L’Avellino viene travolto da un Vicenza plurincerottato, sprofonda al penultimo posto in classifica e apre ufficialmente la crisi più pericolosa della gestione Taccone che, contestatissimo, esce dallo stadio addirittura scortato.

Tesser nonostante i dubbi della vigilia, conferma l’assetto tattico e gli interpreti della trasferta di Bari a differenza di Marino che legge bene la gara, abbandona il suo collaudato 4-3-3 per un 4-2-3-1 che gli consente di asfaltare, senza grandi sforzi, una squadra abulica e a tratti irritante.
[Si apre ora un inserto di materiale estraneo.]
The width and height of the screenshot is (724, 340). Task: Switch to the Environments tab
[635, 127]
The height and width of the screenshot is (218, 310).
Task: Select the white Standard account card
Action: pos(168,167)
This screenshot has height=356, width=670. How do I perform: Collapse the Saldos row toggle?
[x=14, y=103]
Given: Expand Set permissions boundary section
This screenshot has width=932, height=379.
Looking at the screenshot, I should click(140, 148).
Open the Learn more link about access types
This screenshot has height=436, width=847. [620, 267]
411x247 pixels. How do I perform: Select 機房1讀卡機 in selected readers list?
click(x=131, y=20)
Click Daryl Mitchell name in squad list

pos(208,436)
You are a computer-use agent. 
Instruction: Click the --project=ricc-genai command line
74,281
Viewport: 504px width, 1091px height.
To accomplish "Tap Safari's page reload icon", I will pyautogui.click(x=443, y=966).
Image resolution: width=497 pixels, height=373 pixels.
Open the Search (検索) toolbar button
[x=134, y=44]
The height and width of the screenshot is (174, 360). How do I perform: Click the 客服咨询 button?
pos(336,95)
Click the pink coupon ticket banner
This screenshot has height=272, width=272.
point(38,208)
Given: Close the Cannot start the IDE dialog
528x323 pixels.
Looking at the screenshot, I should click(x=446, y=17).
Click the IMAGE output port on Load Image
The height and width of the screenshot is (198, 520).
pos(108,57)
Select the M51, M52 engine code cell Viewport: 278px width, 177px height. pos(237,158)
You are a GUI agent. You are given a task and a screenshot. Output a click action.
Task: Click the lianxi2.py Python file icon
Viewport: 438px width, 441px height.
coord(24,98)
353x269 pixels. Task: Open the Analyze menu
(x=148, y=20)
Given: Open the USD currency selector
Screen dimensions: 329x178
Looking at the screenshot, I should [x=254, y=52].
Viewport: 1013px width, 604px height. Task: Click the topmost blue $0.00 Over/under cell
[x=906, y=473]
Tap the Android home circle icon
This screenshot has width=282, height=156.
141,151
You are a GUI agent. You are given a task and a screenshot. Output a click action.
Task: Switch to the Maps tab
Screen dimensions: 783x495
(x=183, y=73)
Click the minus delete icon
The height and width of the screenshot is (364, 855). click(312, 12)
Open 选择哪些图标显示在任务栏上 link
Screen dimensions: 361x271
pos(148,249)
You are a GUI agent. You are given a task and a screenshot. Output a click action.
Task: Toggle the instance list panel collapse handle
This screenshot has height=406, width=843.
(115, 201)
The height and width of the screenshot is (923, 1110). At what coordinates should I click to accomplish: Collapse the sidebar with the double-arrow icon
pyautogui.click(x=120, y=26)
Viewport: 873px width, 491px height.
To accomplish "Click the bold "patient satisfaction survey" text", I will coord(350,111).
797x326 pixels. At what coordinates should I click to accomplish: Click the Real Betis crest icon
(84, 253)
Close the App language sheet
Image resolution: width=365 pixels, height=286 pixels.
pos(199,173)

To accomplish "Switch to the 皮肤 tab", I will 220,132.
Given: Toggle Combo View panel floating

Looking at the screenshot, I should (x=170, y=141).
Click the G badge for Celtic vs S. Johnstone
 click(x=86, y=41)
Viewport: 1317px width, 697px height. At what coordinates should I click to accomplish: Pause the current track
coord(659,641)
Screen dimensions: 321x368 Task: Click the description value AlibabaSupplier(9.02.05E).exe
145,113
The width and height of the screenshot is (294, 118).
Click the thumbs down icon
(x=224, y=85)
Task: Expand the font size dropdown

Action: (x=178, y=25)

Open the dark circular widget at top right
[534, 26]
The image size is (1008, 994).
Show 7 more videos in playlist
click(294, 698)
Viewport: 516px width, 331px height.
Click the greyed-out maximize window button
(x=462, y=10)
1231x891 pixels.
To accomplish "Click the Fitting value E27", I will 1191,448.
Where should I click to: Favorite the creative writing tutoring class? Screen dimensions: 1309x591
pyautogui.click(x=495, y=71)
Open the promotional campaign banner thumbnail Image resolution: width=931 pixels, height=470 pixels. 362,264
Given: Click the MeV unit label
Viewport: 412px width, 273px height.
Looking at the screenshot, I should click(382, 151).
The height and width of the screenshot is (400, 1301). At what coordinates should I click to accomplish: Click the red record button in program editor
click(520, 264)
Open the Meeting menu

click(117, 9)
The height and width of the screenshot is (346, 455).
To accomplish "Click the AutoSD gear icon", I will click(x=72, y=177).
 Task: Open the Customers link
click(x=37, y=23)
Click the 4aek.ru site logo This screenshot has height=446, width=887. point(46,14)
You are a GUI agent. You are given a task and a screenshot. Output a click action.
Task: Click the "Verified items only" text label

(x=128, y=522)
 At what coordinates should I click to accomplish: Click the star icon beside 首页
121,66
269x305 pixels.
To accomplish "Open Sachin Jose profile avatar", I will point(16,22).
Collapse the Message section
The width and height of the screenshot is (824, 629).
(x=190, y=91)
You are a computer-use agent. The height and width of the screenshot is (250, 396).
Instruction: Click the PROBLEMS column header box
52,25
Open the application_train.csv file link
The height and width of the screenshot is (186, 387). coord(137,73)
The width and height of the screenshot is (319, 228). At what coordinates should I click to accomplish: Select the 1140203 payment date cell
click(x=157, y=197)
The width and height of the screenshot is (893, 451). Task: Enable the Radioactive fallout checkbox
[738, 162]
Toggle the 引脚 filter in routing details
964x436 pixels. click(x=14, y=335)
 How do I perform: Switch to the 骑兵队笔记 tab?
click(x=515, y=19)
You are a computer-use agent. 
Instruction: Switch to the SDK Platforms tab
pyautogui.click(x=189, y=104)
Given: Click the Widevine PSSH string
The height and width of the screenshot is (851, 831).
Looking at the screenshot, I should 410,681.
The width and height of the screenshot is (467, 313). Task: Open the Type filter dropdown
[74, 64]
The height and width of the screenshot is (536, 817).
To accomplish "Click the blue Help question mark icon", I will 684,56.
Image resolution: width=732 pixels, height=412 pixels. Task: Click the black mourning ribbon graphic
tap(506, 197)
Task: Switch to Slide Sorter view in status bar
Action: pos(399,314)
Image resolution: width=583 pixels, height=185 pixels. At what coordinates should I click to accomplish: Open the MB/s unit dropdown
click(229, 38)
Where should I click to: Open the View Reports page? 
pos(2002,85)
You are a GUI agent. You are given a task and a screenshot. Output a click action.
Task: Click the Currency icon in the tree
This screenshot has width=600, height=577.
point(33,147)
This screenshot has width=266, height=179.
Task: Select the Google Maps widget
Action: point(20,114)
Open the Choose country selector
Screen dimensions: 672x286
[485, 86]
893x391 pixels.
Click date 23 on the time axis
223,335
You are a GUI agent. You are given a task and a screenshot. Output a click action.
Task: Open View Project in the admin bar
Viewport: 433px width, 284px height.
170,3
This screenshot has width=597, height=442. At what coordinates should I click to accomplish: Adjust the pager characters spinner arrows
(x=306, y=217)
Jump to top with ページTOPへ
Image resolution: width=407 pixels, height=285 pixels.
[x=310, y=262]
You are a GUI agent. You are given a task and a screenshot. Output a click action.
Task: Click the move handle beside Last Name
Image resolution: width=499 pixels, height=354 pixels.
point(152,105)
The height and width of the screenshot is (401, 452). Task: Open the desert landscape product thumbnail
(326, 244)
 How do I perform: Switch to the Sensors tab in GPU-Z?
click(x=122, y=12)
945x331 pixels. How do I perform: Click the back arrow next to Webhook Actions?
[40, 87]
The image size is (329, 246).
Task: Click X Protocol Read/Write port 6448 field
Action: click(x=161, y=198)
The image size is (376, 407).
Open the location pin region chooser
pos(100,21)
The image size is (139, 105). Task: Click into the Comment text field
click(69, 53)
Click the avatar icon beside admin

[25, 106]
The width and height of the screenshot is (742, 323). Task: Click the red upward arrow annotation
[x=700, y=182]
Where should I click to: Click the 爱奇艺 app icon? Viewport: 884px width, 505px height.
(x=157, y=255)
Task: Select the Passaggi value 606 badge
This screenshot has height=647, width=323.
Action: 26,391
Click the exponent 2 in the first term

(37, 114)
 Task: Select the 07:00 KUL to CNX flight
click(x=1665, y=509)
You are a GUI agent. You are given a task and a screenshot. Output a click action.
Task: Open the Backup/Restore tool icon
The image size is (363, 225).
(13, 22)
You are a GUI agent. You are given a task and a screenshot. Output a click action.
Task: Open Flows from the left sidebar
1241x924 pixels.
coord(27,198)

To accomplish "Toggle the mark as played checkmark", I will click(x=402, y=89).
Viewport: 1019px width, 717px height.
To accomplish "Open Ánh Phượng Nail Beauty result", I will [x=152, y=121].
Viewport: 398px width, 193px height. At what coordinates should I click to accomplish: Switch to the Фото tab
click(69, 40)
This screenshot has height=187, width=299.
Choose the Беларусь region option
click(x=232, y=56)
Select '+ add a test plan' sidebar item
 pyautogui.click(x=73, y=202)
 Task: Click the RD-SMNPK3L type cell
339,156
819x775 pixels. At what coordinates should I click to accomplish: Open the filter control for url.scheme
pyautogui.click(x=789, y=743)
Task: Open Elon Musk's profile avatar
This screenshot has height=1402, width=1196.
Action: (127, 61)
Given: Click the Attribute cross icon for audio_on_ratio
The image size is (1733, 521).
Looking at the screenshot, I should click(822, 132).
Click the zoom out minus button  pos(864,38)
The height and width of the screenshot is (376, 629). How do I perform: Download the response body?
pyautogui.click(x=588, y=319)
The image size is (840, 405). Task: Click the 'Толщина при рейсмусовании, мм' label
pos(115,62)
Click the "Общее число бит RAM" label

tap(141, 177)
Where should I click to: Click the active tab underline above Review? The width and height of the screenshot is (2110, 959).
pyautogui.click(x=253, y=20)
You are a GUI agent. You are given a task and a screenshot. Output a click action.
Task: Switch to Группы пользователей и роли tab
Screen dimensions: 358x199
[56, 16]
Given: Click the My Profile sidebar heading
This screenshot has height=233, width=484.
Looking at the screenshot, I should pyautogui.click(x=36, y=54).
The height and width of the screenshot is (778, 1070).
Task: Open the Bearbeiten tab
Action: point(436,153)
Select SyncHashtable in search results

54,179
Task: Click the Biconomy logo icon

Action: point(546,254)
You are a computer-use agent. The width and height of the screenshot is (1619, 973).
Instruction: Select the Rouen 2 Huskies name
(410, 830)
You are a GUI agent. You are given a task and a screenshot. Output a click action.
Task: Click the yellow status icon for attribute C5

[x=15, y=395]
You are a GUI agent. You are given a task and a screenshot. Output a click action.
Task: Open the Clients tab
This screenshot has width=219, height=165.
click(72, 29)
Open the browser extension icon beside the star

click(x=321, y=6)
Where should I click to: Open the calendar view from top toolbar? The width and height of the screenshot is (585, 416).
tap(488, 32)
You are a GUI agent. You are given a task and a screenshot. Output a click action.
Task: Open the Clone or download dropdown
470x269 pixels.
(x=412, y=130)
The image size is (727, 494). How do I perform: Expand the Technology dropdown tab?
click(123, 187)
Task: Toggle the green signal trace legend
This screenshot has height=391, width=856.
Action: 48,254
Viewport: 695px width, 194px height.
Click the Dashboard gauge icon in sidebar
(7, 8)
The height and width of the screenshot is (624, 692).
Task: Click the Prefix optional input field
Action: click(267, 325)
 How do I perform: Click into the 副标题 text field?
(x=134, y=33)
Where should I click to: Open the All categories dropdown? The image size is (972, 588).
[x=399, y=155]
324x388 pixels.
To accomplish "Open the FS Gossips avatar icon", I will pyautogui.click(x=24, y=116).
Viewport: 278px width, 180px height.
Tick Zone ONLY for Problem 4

Sulla gara nessun commento. Dovremmo parlare soltanto del Vicenza e non ci pare giusto infierire.

TABELLINO

AVELLINO – VICENZA 1-4

Reti: 19′ pt Gatto (V), 25′ pt Trotta (A), 33′ Galano (V), 45′ pt aut. Biraschi (V), 9′ st Giacomelli (V).

Avellino (3-5-2):  Frattali; Biraschi, Ligi, Chiosa; Nica (16′ st D’Angelo), Insigne, Arini, Zito (1′ st Jidayi), Giron; Trotta, Tavano (1′ st Mokulu). A disp.: Offredi, Visconti, Soumarè, Nitriansky, Bastien, Napol. All.: Attilio Tesser.

Vicenza (4-2-3-1): Marcone; Sampirisi, El Hasni, D’Elia, Pinato (22′ st Rinaudo); Modic, Cinelli; Gatto (39′ st Sbrissa), Galano, Giacomelli (30′ st Gagliardini); Raicevic. A disp.: Kerezovic, Vigorito, Pazienza, Pettinari, Bianchi, Gora. All.: Pasquale Marino.

Arbitro: Francesco Paolo Saia della sezione di Palermo. Guardalinee: Stefano Liberti della sezione di Pisa e Daniele Bindoni della sezione di Venezia.

Note: Spettatori 7mila circa. Ammoniti al 16′ pt Nica (A), al 22′ pt Zito (A), al 6′ st Galano (V), al 18′ st Pinato (V), al 28′ st Biraschi (A). Angoli 4-4. Recupero: 2′ pt e 2′ st.